**DIRECTIONS:** Reproduce every line of the listing below word for word, leaving out the pictures.

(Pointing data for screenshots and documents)
*****

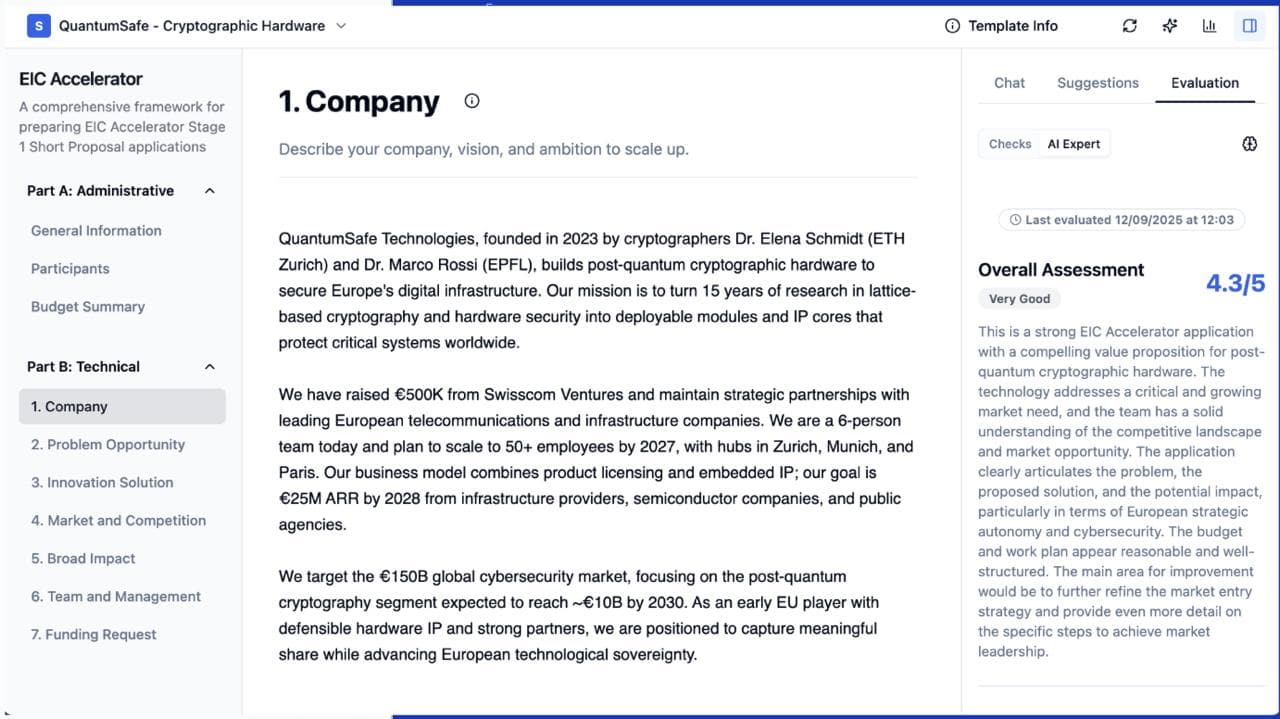1280x719 pixels.
Task: Toggle the right sidebar panel icon
Action: click(x=1250, y=26)
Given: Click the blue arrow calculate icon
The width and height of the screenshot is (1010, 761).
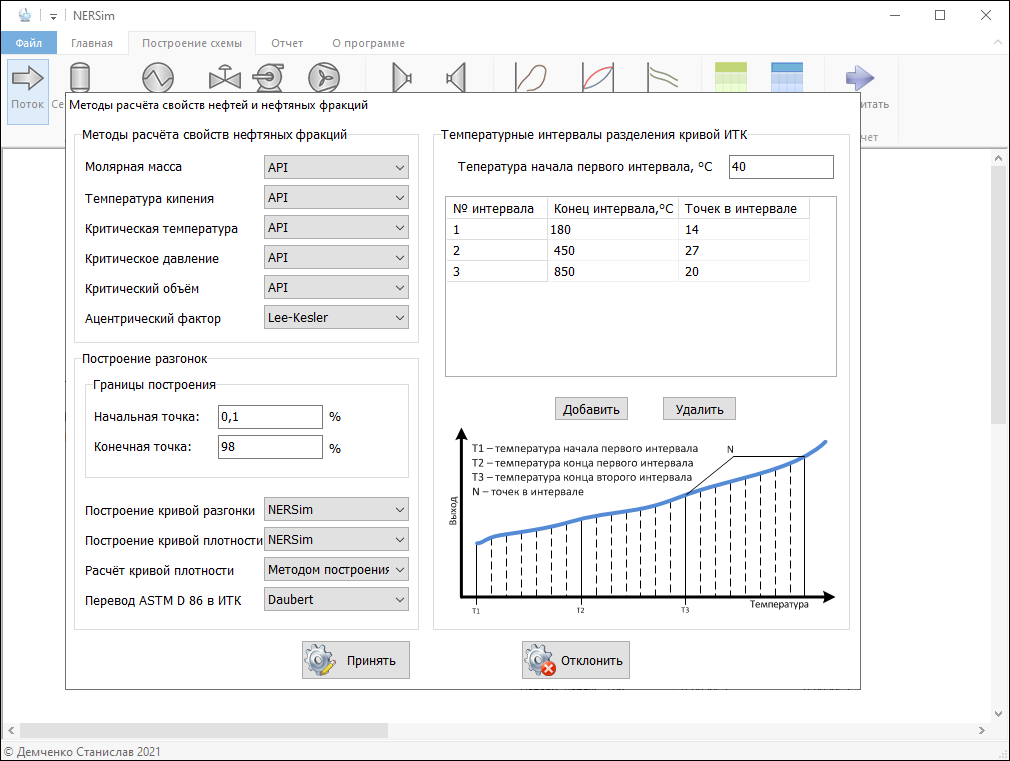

*****

**EXERCISE RESPONSE:**
1280x719 pixels.
Task: Toggle the right sidebar panel icon
Action: click(x=1250, y=26)
Given: Click the blue arrow calculate icon
The width and height of the screenshot is (1010, 761).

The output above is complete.